**What the task requires**
Reproduce the data below line for line, with no changes.

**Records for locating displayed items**
-- Begin --

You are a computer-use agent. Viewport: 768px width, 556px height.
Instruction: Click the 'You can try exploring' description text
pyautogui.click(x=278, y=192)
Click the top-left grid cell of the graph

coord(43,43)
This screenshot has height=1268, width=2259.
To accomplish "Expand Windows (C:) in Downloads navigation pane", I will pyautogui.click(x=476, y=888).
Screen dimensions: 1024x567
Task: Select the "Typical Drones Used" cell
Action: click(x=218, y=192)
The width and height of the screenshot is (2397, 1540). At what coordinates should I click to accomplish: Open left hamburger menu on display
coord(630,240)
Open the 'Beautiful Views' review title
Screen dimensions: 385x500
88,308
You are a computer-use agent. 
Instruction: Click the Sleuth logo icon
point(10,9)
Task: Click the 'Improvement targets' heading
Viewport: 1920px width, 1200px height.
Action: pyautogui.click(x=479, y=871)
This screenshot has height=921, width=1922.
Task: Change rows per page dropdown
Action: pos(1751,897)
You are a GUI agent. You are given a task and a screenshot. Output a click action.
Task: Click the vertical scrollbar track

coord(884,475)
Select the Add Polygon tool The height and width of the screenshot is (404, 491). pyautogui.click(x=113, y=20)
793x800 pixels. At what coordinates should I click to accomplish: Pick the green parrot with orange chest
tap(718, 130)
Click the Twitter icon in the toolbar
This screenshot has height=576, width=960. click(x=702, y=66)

-- End --

**Output**
You are a computer-use agent. Viewport: 768px width, 556px height.
Instruction: Click the 'You can try exploring' description text
pyautogui.click(x=278, y=192)
Click the top-left grid cell of the graph

coord(43,43)
This screenshot has height=1268, width=2259.
To accomplish "Expand Windows (C:) in Downloads navigation pane", I will pyautogui.click(x=476, y=888).
Screen dimensions: 1024x567
Task: Select the "Typical Drones Used" cell
Action: click(x=218, y=192)
The width and height of the screenshot is (2397, 1540). At what coordinates should I click to accomplish: Open left hamburger menu on display
coord(630,240)
Open the 'Beautiful Views' review title
Screen dimensions: 385x500
88,308
You are a computer-use agent. 
Instruction: Click the Sleuth logo icon
point(10,9)
Task: Click the 'Improvement targets' heading
Viewport: 1920px width, 1200px height.
Action: pyautogui.click(x=479, y=871)
This screenshot has height=921, width=1922.
Task: Change rows per page dropdown
Action: pos(1751,897)
You are a GUI agent. You are given a task and a screenshot. Output a click action.
Task: Click the vertical scrollbar track

coord(884,475)
Select the Add Polygon tool The height and width of the screenshot is (404, 491). pyautogui.click(x=113, y=20)
793x800 pixels. At what coordinates should I click to accomplish: Pick the green parrot with orange chest
tap(718, 130)
Click the Twitter icon in the toolbar
This screenshot has height=576, width=960. click(x=702, y=66)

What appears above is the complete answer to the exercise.